◆ Written request ◆
In the stretch from the line containing "Click the Automated actions step circle" through the line containing "(1144, 366)", replace "column header" with "column heading" and reproduce those lines with everything else unchanged.
------------------------------------
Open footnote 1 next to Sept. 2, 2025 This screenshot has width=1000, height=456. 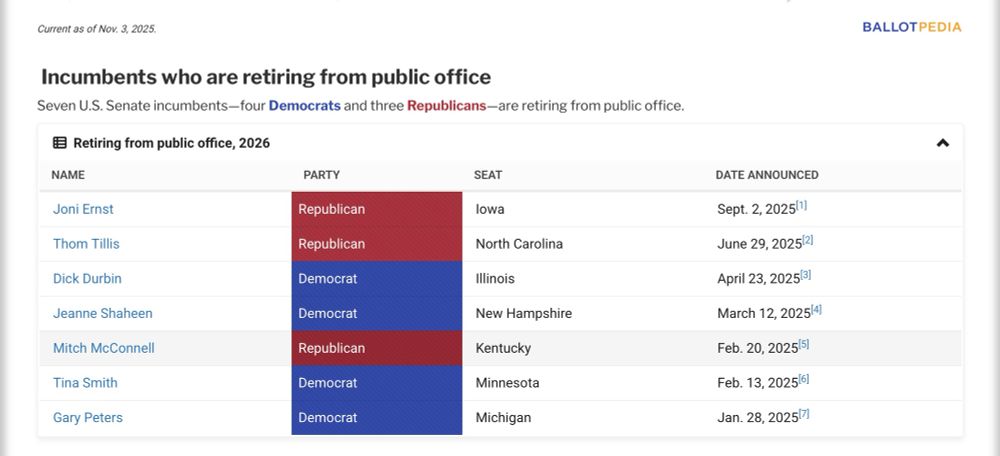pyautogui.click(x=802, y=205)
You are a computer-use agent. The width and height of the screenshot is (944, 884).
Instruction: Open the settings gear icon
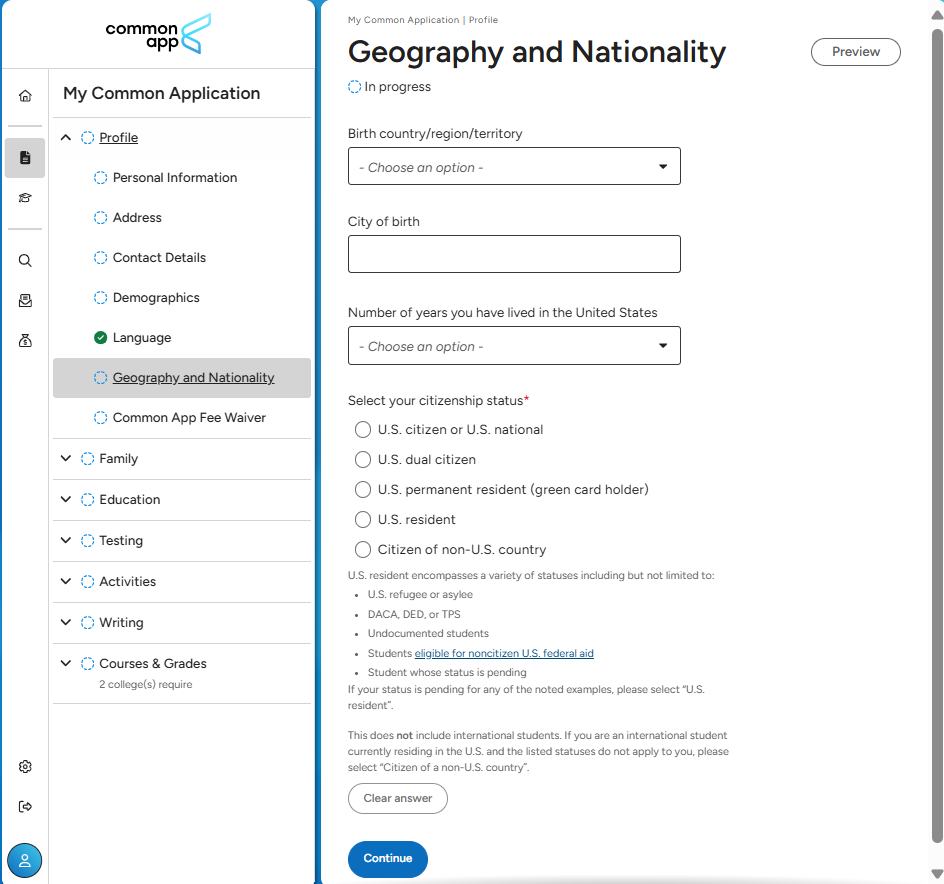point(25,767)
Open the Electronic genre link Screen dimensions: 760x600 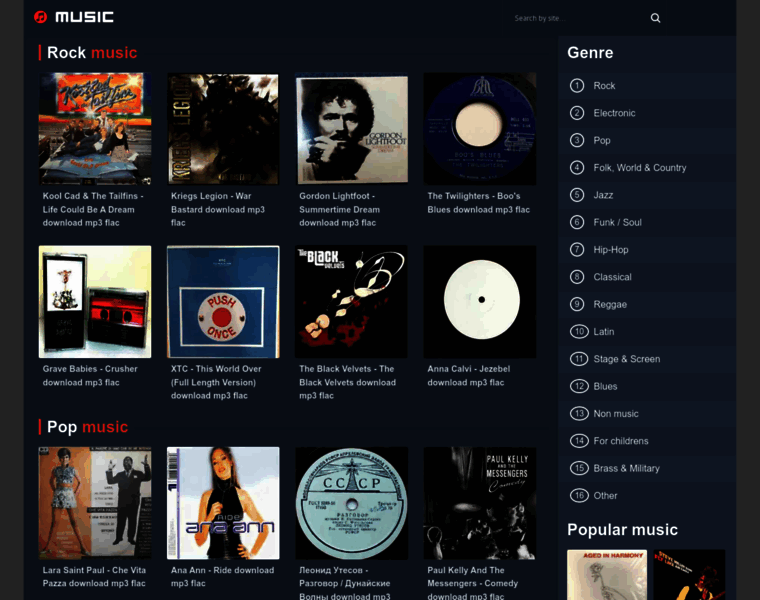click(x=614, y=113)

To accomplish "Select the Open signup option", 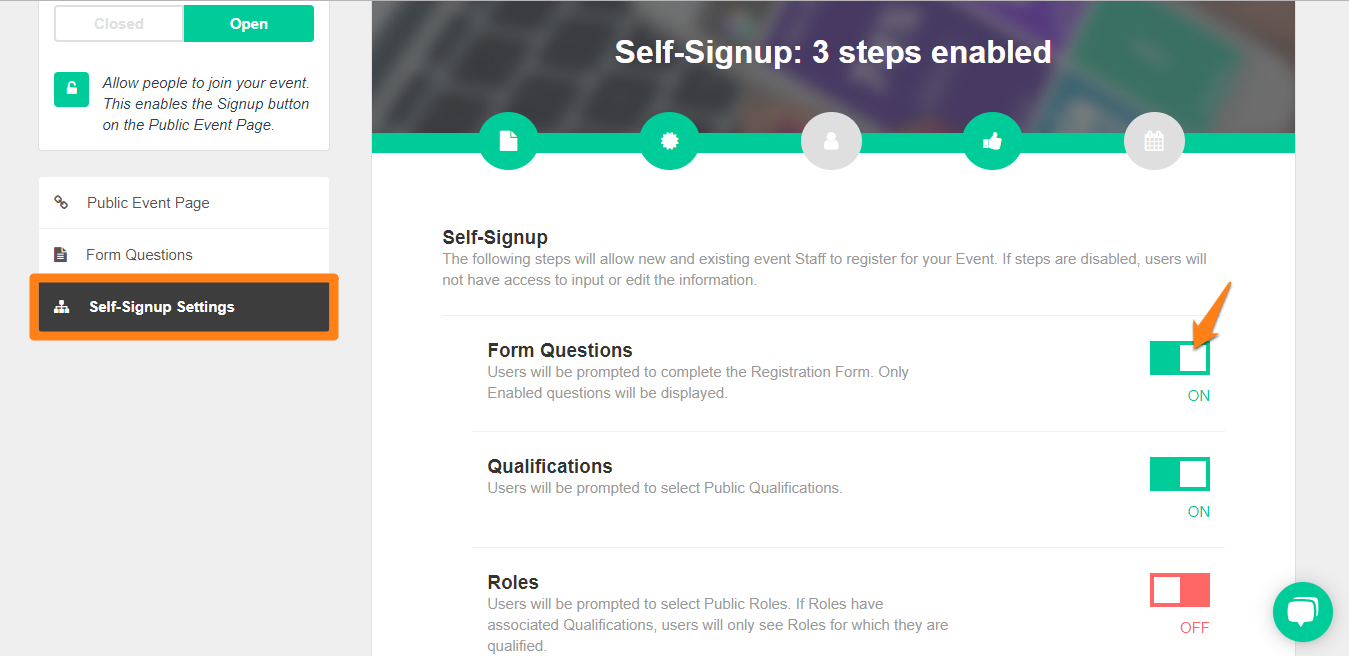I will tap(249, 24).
------------------------------------
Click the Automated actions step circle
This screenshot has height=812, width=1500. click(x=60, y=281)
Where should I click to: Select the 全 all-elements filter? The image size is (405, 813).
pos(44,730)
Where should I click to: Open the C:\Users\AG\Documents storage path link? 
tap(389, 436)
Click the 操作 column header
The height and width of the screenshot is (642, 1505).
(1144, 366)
------------------------------------
◆ Problem solution ◆
Click the Automated actions step circle
This screenshot has height=812, width=1500. click(x=60, y=281)
Where should I click to: Select the 全 all-elements filter? The image size is (405, 813).
pos(44,730)
Where should I click to: Open the C:\Users\AG\Documents storage path link? 
tap(389, 436)
Click the 操作 column heading
The height and width of the screenshot is (642, 1505).
(1144, 366)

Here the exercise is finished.